■ **THE TASK**: Repeat every line of the material, character for character.

■ **EXTRACTED ENTRIES**:
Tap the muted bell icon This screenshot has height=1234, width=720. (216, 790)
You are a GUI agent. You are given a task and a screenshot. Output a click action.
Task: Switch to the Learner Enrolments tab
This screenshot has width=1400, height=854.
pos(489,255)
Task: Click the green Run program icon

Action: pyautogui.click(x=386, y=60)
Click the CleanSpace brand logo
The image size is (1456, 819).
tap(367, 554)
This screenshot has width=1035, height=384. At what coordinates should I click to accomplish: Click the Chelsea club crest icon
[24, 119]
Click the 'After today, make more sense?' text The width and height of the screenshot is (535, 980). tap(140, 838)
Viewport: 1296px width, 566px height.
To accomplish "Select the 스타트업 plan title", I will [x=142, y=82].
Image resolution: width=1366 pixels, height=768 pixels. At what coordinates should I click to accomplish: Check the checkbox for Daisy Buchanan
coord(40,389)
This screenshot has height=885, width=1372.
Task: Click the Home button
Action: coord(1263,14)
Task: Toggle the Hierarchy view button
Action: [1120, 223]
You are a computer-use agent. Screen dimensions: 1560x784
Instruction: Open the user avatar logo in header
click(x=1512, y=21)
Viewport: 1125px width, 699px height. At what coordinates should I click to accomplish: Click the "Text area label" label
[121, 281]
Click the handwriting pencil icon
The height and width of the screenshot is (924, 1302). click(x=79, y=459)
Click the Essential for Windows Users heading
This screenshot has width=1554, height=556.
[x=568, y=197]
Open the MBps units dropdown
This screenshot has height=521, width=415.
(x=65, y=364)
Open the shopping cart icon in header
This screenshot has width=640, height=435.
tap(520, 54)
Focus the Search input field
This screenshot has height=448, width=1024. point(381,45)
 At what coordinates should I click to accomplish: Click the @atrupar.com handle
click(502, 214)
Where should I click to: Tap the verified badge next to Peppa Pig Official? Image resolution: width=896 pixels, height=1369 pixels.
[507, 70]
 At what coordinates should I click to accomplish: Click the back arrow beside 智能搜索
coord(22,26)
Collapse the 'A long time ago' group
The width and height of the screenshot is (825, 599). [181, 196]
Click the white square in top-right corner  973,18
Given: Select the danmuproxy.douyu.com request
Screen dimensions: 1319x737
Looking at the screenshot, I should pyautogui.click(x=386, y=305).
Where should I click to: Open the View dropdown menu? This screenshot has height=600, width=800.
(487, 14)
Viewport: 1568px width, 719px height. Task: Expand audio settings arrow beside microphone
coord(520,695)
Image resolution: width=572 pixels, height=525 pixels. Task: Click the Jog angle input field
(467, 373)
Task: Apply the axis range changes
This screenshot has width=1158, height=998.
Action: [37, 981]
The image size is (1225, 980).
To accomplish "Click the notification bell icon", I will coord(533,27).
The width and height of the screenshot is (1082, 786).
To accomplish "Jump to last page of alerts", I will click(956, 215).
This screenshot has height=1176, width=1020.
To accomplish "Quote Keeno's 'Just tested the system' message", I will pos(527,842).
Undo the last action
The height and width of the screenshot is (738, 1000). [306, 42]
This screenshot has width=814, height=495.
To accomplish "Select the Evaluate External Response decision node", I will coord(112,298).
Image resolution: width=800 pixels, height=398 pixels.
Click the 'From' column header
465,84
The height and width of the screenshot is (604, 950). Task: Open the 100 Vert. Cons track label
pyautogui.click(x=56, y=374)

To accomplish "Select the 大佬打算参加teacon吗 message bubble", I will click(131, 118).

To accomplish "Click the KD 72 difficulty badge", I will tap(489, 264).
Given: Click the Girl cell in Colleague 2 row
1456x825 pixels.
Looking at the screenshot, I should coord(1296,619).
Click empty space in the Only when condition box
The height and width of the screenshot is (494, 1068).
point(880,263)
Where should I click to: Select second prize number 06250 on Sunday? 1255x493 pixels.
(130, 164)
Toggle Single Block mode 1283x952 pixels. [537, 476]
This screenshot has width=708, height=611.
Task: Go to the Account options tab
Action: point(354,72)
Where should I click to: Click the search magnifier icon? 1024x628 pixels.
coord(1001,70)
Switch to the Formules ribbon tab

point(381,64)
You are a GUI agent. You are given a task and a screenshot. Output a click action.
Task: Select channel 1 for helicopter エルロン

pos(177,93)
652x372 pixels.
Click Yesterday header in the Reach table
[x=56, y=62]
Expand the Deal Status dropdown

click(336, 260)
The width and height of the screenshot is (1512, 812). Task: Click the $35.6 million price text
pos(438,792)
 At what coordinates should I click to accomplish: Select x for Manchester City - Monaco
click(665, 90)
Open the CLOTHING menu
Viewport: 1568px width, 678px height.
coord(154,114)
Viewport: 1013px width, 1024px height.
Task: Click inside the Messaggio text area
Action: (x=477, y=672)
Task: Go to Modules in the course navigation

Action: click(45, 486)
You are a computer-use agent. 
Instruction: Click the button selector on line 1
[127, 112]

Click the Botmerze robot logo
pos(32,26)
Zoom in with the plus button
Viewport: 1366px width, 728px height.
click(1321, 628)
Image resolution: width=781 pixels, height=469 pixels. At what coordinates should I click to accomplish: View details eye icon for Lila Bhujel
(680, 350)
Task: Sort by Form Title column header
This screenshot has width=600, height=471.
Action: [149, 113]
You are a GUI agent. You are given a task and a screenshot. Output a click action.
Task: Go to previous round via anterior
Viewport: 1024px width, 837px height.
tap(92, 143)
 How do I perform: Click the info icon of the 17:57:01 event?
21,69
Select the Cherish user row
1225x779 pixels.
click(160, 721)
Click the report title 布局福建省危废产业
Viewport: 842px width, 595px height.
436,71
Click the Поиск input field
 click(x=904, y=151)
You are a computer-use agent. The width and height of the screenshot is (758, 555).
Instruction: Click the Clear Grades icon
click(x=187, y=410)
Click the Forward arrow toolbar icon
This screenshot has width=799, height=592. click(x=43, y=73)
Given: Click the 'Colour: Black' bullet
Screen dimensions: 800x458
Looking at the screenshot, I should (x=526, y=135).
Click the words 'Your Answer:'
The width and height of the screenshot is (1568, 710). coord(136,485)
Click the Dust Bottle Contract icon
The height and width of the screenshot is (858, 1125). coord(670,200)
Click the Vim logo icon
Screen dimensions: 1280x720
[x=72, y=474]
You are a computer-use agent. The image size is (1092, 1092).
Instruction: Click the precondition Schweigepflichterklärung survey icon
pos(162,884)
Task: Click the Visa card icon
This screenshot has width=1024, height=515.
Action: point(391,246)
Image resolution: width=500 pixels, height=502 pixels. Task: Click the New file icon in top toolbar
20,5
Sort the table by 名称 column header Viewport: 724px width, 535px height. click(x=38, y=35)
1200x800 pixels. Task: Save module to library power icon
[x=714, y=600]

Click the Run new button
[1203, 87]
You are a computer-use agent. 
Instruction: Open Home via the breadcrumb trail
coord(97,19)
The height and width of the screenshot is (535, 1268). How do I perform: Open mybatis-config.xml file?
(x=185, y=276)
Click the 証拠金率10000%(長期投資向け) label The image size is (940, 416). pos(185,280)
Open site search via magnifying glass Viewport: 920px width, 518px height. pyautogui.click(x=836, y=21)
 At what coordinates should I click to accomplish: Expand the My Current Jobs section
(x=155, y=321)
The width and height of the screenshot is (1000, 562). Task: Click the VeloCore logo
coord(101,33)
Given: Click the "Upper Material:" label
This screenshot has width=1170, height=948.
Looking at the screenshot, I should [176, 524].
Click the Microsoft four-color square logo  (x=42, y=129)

■ **FINAL ANSWER**:
Tap the muted bell icon This screenshot has height=1234, width=720. (216, 790)
You are a GUI agent. You are given a task and a screenshot. Output a click action.
Task: Switch to the Learner Enrolments tab
This screenshot has width=1400, height=854.
pos(489,255)
Task: Click the green Run program icon

Action: pyautogui.click(x=386, y=60)
Click the CleanSpace brand logo
The image size is (1456, 819).
tap(367, 554)
This screenshot has width=1035, height=384. At what coordinates should I click to accomplish: Click the Chelsea club crest icon
[24, 119]
Click the 'After today, make more sense?' text The width and height of the screenshot is (535, 980). tap(140, 838)
Viewport: 1296px width, 566px height.
To accomplish "Select the 스타트업 plan title", I will [x=142, y=82].
Image resolution: width=1366 pixels, height=768 pixels. At what coordinates should I click to accomplish: Check the checkbox for Daisy Buchanan
coord(40,389)
This screenshot has height=885, width=1372.
Task: Click the Home button
Action: coord(1263,14)
Task: Toggle the Hierarchy view button
Action: [1120, 223]
You are a computer-use agent. Screen dimensions: 1560x784
Instruction: Open the user avatar logo in header
click(x=1512, y=21)
Viewport: 1125px width, 699px height. At what coordinates should I click to accomplish: Click the "Text area label" label
[121, 281]
Click the handwriting pencil icon
The height and width of the screenshot is (924, 1302). click(x=79, y=459)
Click the Essential for Windows Users heading
This screenshot has width=1554, height=556.
[x=568, y=197]
Open the MBps units dropdown
This screenshot has height=521, width=415.
(x=65, y=364)
Open the shopping cart icon in header
This screenshot has width=640, height=435.
tap(520, 54)
Focus the Search input field
This screenshot has height=448, width=1024. point(381,45)
 At what coordinates should I click to accomplish: Click the @atrupar.com handle
click(502, 214)
Where should I click to: Tap the verified badge next to Peppa Pig Official? Image resolution: width=896 pixels, height=1369 pixels.
[507, 70]
 At what coordinates should I click to accomplish: Click the back arrow beside 智能搜索
coord(22,26)
Collapse the 'A long time ago' group
The width and height of the screenshot is (825, 599). [181, 196]
Click the white square in top-right corner  973,18
Given: Select the danmuproxy.douyu.com request
Screen dimensions: 1319x737
Looking at the screenshot, I should pyautogui.click(x=386, y=305).
Where should I click to: Open the View dropdown menu? This screenshot has height=600, width=800.
(487, 14)
Viewport: 1568px width, 719px height. Task: Expand audio settings arrow beside microphone
coord(520,695)
Image resolution: width=572 pixels, height=525 pixels. Task: Click the Jog angle input field
(467, 373)
Task: Apply the axis range changes
This screenshot has width=1158, height=998.
Action: [37, 981]
The image size is (1225, 980).
To accomplish "Click the notification bell icon", I will coord(533,27).
The width and height of the screenshot is (1082, 786).
To accomplish "Jump to last page of alerts", I will click(956, 215).
This screenshot has height=1176, width=1020.
To accomplish "Quote Keeno's 'Just tested the system' message", I will pos(527,842).
Undo the last action
The height and width of the screenshot is (738, 1000). [306, 42]
This screenshot has width=814, height=495.
To accomplish "Select the Evaluate External Response decision node", I will coord(112,298).
Image resolution: width=800 pixels, height=398 pixels.
Click the 'From' column header
465,84
The height and width of the screenshot is (604, 950). Task: Open the 100 Vert. Cons track label
pyautogui.click(x=56, y=374)

To accomplish "Select the 大佬打算参加teacon吗 message bubble", I will click(131, 118).

To accomplish "Click the KD 72 difficulty badge", I will tap(489, 264).
Given: Click the Girl cell in Colleague 2 row
1456x825 pixels.
Looking at the screenshot, I should coord(1296,619).
Click empty space in the Only when condition box
The height and width of the screenshot is (494, 1068).
point(880,263)
Where should I click to: Select second prize number 06250 on Sunday? 1255x493 pixels.
(130, 164)
Toggle Single Block mode 1283x952 pixels. [537, 476]
This screenshot has width=708, height=611.
Task: Go to the Account options tab
Action: point(354,72)
Where should I click to: Click the search magnifier icon? 1024x628 pixels.
coord(1001,70)
Switch to the Formules ribbon tab

point(381,64)
You are a GUI agent. You are given a task and a screenshot. Output a click action.
Task: Select channel 1 for helicopter エルロン

pos(177,93)
652x372 pixels.
Click Yesterday header in the Reach table
[x=56, y=62]
Expand the Deal Status dropdown

click(336, 260)
The width and height of the screenshot is (1512, 812). Task: Click the $35.6 million price text
pos(438,792)
 At what coordinates should I click to accomplish: Select x for Manchester City - Monaco
click(665, 90)
Open the CLOTHING menu
Viewport: 1568px width, 678px height.
coord(154,114)
Viewport: 1013px width, 1024px height.
Task: Click inside the Messaggio text area
Action: (x=477, y=672)
Task: Go to Modules in the course navigation

Action: click(45, 486)
You are a computer-use agent. 
Instruction: Click the button selector on line 1
[127, 112]

Click the Botmerze robot logo
pos(32,26)
Zoom in with the plus button
Viewport: 1366px width, 728px height.
click(1321, 628)
Image resolution: width=781 pixels, height=469 pixels. At what coordinates should I click to accomplish: View details eye icon for Lila Bhujel
(680, 350)
Task: Sort by Form Title column header
This screenshot has width=600, height=471.
Action: [149, 113]
You are a GUI agent. You are given a task and a screenshot. Output a click action.
Task: Go to previous round via anterior
Viewport: 1024px width, 837px height.
tap(92, 143)
 How do I perform: Click the info icon of the 17:57:01 event?
21,69
Select the Cherish user row
1225x779 pixels.
click(160, 721)
Click the report title 布局福建省危废产业
Viewport: 842px width, 595px height.
436,71
Click the Поиск input field
 click(x=904, y=151)
You are a computer-use agent. The width and height of the screenshot is (758, 555).
Instruction: Click the Clear Grades icon
click(x=187, y=410)
Click the Forward arrow toolbar icon
This screenshot has width=799, height=592. click(x=43, y=73)
Given: Click the 'Colour: Black' bullet
Screen dimensions: 800x458
Looking at the screenshot, I should (x=526, y=135).
Click the words 'Your Answer:'
The width and height of the screenshot is (1568, 710). coord(136,485)
Click the Dust Bottle Contract icon
The height and width of the screenshot is (858, 1125). coord(670,200)
Click the Vim logo icon
Screen dimensions: 1280x720
[x=72, y=474]
You are a computer-use agent. The image size is (1092, 1092).
Instruction: Click the precondition Schweigepflichterklärung survey icon
pos(162,884)
Task: Click the Visa card icon
This screenshot has width=1024, height=515.
Action: point(391,246)
Image resolution: width=500 pixels, height=502 pixels. Task: Click the New file icon in top toolbar
20,5
Sort the table by 名称 column header Viewport: 724px width, 535px height. click(x=38, y=35)
1200x800 pixels. Task: Save module to library power icon
[x=714, y=600]

Click the Run new button
[1203, 87]
You are a computer-use agent. 
Instruction: Open Home via the breadcrumb trail
coord(97,19)
The height and width of the screenshot is (535, 1268). How do I perform: Open mybatis-config.xml file?
(x=185, y=276)
Click the 証拠金率10000%(長期投資向け) label The image size is (940, 416). pos(185,280)
Open site search via magnifying glass Viewport: 920px width, 518px height. pyautogui.click(x=836, y=21)
 At what coordinates should I click to accomplish: Expand the My Current Jobs section
(x=155, y=321)
The width and height of the screenshot is (1000, 562). Task: Click the VeloCore logo
coord(101,33)
Given: Click the "Upper Material:" label
This screenshot has width=1170, height=948.
Looking at the screenshot, I should [176, 524].
Click the Microsoft four-color square logo  (x=42, y=129)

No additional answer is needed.